DOCUMENT EXTRACT:
┄┄┄┄┄┄┄┄┄┄┄┄┄┄┄┄┄┄┄┄

The Beatles on Scene at 6:30

The current company ITV Granada (originally Granada Television or Granada TV) is the Channel 3 regional service for North West England. Granada Television was founded by Sidney Bernstein and based at Granada Studios on Quay Street in Manchester, a city close to Liverpool. The channel started commercial broadcasting in May 1956. Their programming was marked by a distinctive northern identity, including their famous stylised letter “G” logo forming an arrow pointing north, often with the tagline “Granada: from the north”. Granada Television made TV programmes in the north west; for northerners, reflecting northern culture and attitudes.  “People and Places” was a Granada TV regional news programme for the north, later the name of the programme was changed to “Scene At 6.30”.

Producer of the “People and Places” programme was Johnnie Hamp, a man who had actually seen The Beatles perform in Hamburg. When the Beatles landed a recording contract with EMI and released “Love Me Do”, Hamp booked the band for his “People and Places” programme on Wednesday 17 October 1962, and after this used the group regularly.

Iris Caldwell: “When they did Granada TV’s Scene at 6.30, as soon as they’d finished it, every single time, George would phone up my mum and say, ‘What was that like?’

And she’d say ‘Oh, it was all right but none of you have got any personality. If you don’t smile you’re not going to get anywhere’. So the next time he said ‘I smiled this time, was it all right?’ She said ‘It was better but you still need to smile more’. She was giving them honest advice.”



All in all, The Beatles were featured eleven times on “People and Places” or “Scene at 6.30”, including the live performance from the Cavern Club and performances filmed at the Granada TV studios in Manchester. Some of these performances must have been live, whereas others are mimed. Apart from those eleven exclusive performances, they have also been featured at least once that we know of, probably more times, by way of their music videos.


Musical appearances by The Beatles on “People and Places”/”Scene at 6.30”:



Wednesday 17 October 1962: “Some Other Guy” and “Love Me Do”. Missing.

No less than the TV debut of The Beatles, and it was for a local programme, familiar to them, because they lived in the region, “People And Places”.

┄┄┄┄┄┄┄┄┄┄┄┄┄┄┄┄┄┄┄┄

(Entries for locating words and elements)
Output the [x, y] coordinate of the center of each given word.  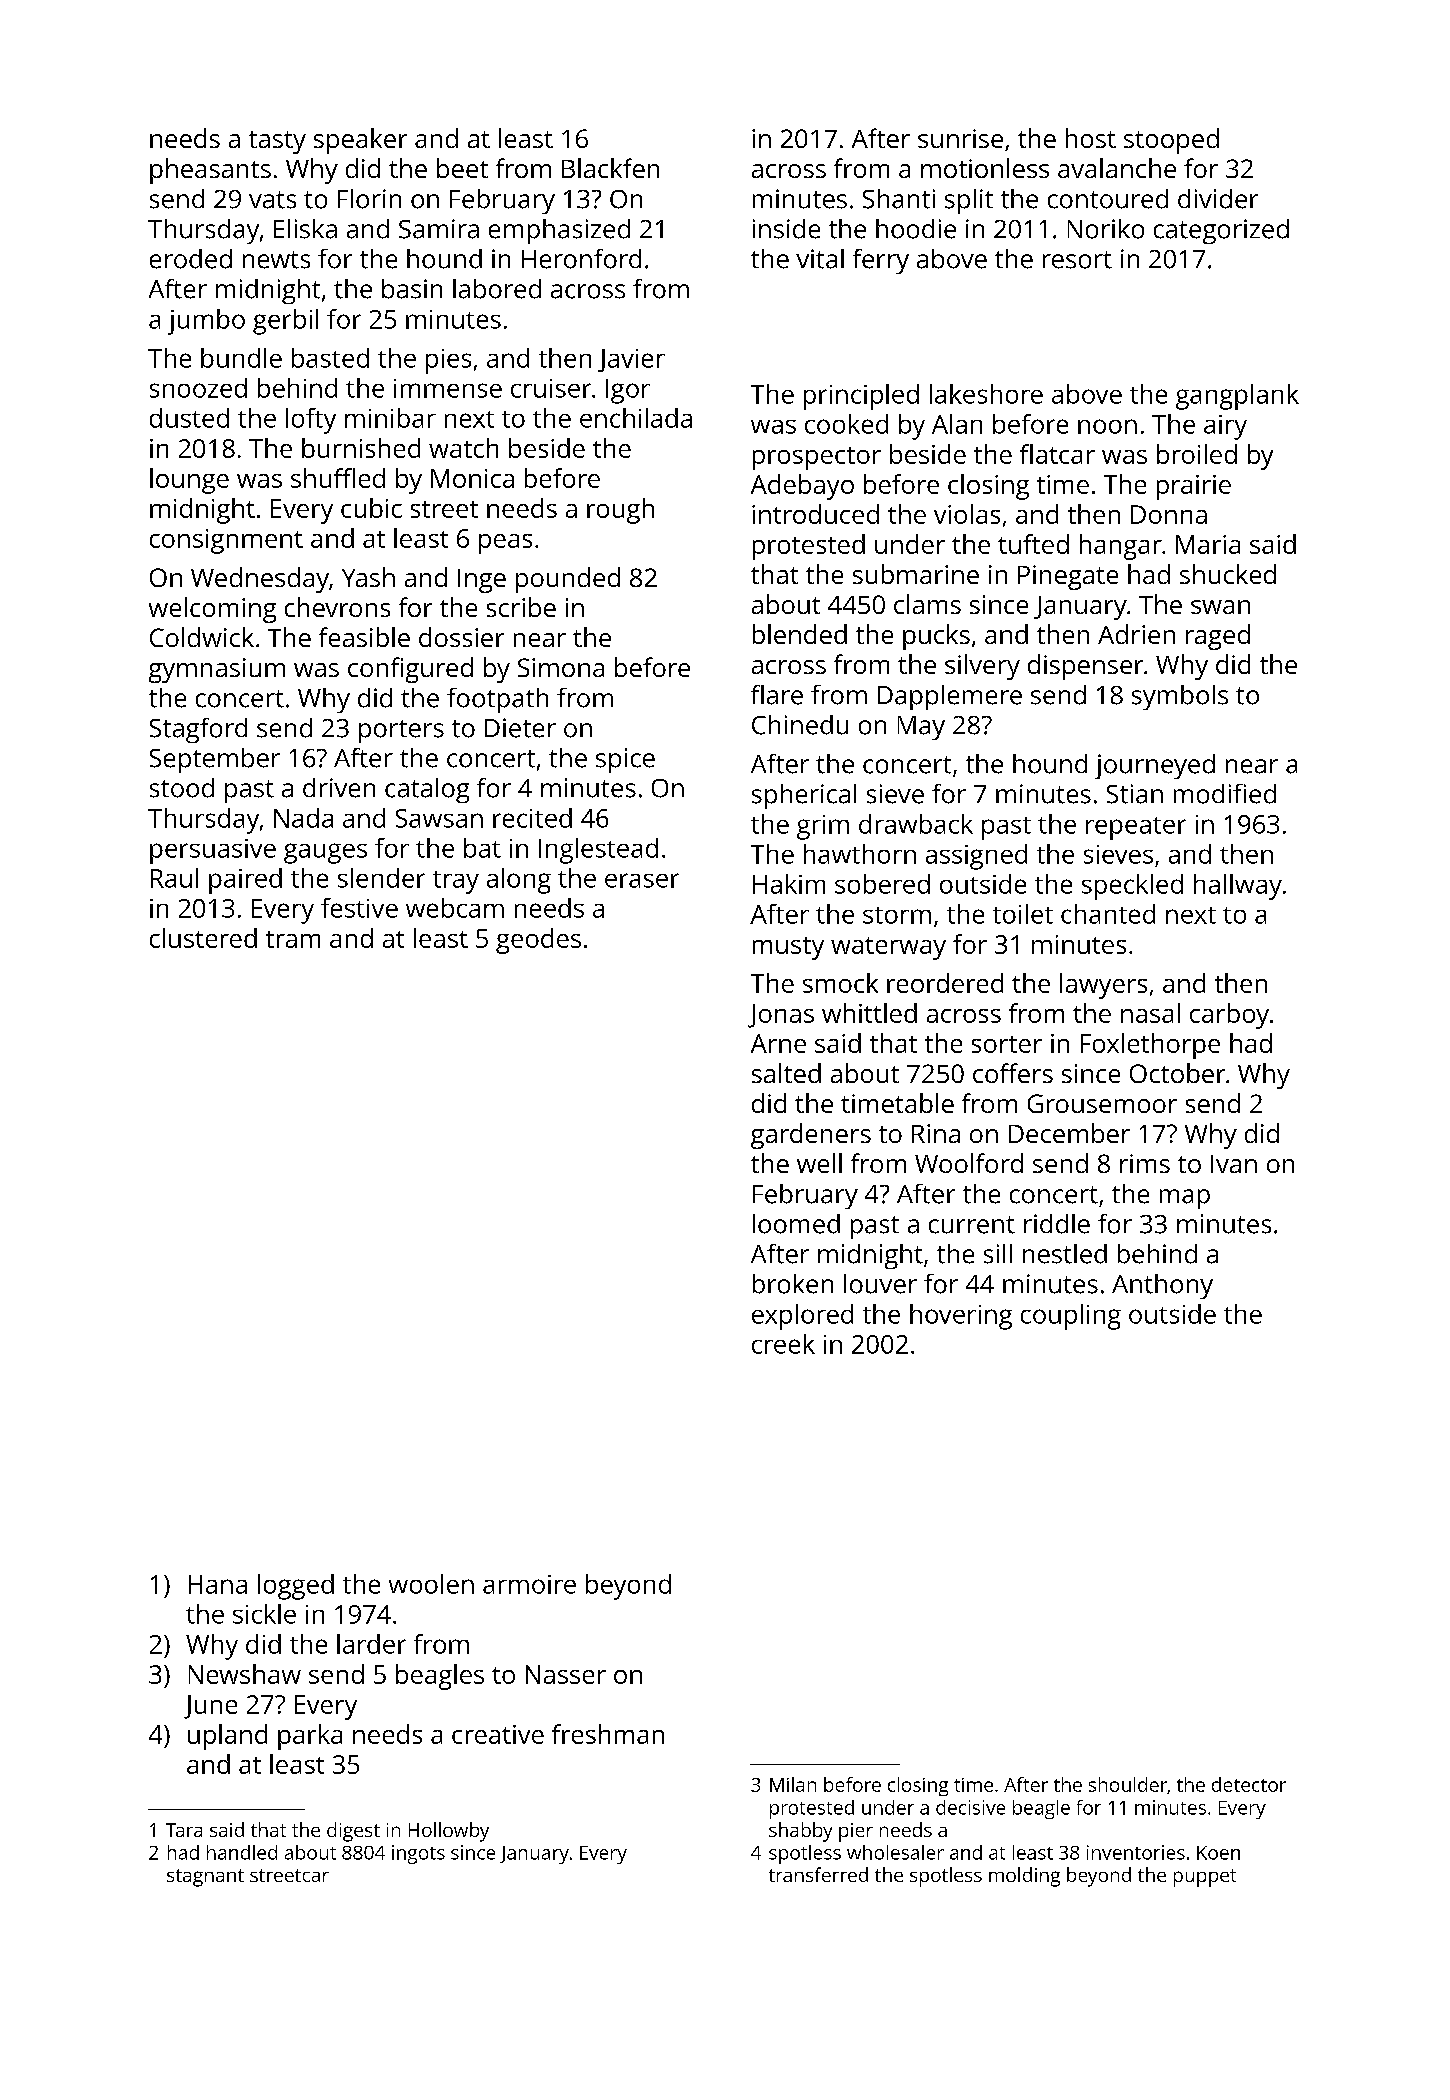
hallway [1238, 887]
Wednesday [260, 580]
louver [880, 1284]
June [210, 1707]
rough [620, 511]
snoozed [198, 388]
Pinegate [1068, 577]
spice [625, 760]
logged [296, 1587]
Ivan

┄┄┄┄┄┄┄┄┄┄┄┄┄┄┄┄┄┄┄┄

THE TASKS:
1. In the article on The Beatles and Granada TV, pull out the passage running from "Producer of the" to "the group regularly.", word for word.
2. According to the article on The Beatles and Granada TV, on what date did the band first appear on "People and Places"?
3. Carry on the article on The Beatles and Granada TV from its last sentence.

EXERCISE ANSWERS:
1.
Producer of the “People and Places” programme was Johnnie Hamp, a man who had actually seen The Beatles perform in Hamburg. When the Beatles landed a recording contract with EMI and released “Love Me Do”, Hamp booked the band for his “People and Places” programme on Wednesday 17 October 1962, and after this used the group regularly.

2. Wednesday 17 October 1962.

3.
The Beatles travelled to Granada’s TV Centre in Manchester and rehearsed before cameras from 3 – 4pm, and again from 4.15 – 6pm. The show was broadcast live from 6.35 – 7pm, and the group sang two songs: “Some Other Guy” and their new single “Love Me Do”. This performance was sandwiched between two engagements the same day at the Cavern Club. Brian Epstein recalled that ‘the boys’ regarded their first studio appearance on local television as “better than nothing”. The fact it was local TV rather than national brought had brought this response. They were now feeling more confident having seen their names in the Hit Parade and itched for the big time. However, “People and Places” as a local magazine programme was a decent start. The presenter was Gay Byrne who John thanked after they performed “Love Me Do”. John recalled how ‘great Mr Byrne’ had made them feel relaxed, persuading them that there was nothing to be frightened of when those dirty great cameras came looming up.

As a result of their appearance on TV, the sales of “Love Me Do” picked up in the North West.

The Beatles TV debut did not quite go to plan as they were fooling about at the end of the performance. They felt that just standing there during the fadeout was “too square” for them, so they started jumping about, yelling things like “Hello Mum!”. As this performance went out live on TV, it wasn’t taped at all – home video recorders still decades away, no one captured it. As Mark Lewisohn said in his “Tune in” book, the performance wasn’t so much lost as never had at all. Since “Some Other Guy” was never properly recorded by the Beatles in a recording studio, it’s very likely that this was a live performance and not a mimed one, as were the next few appearances on the show as well.

Monday 29 October 1962: “Love Me Do” and “A Taste of Honey”. Missing.

Twelve days after their debut television appearance on the “People And Places” show, The Beatles returned to Granada TV Centre in Manchester to film a second performance.

The appearance was rehearsed and recorded in studio four from 11am to 1pm. The Beatles once again plugged their single, “Love Me Do” and then they performed “A Taste Of Honey”. New to their set list, “A Taste of Honey” was first released to vinyl by Lenny Welch on 17 September 1962. Its inclusion here is under dispute, since it wasn’t recorded by The Beatles until their album recording session on 11 February 1963, so how could they have mimed to a song that they hadn’t yet recorded? Well, the answer is that The Beatles may actually have performed it live for the TV cameras this time. A snippet of audio of a performance of the song exists, but experts are arguing among themselves whether it is from this show or from a contemporary radio performance.

The stage setting was unusual for The Beatles. During “Love Me Do”, John Lennon sang, seated, as if he were a solo performer fronting a band – an experiment that wouldn’t get repeated. The others in the group all stood. During the second song all members played their instruments, although wearing waistcoats rather than their suit jackets. A couple of photos of a TV screen may be from this broadcast.

Unlike their first appearance on “People And Places”, this time it was not broadcast live. It was shown in the north and north-west of England from 6.30 – 7pm on 2 November, by which time The Beatles were in Hamburg, playing at the Star Club.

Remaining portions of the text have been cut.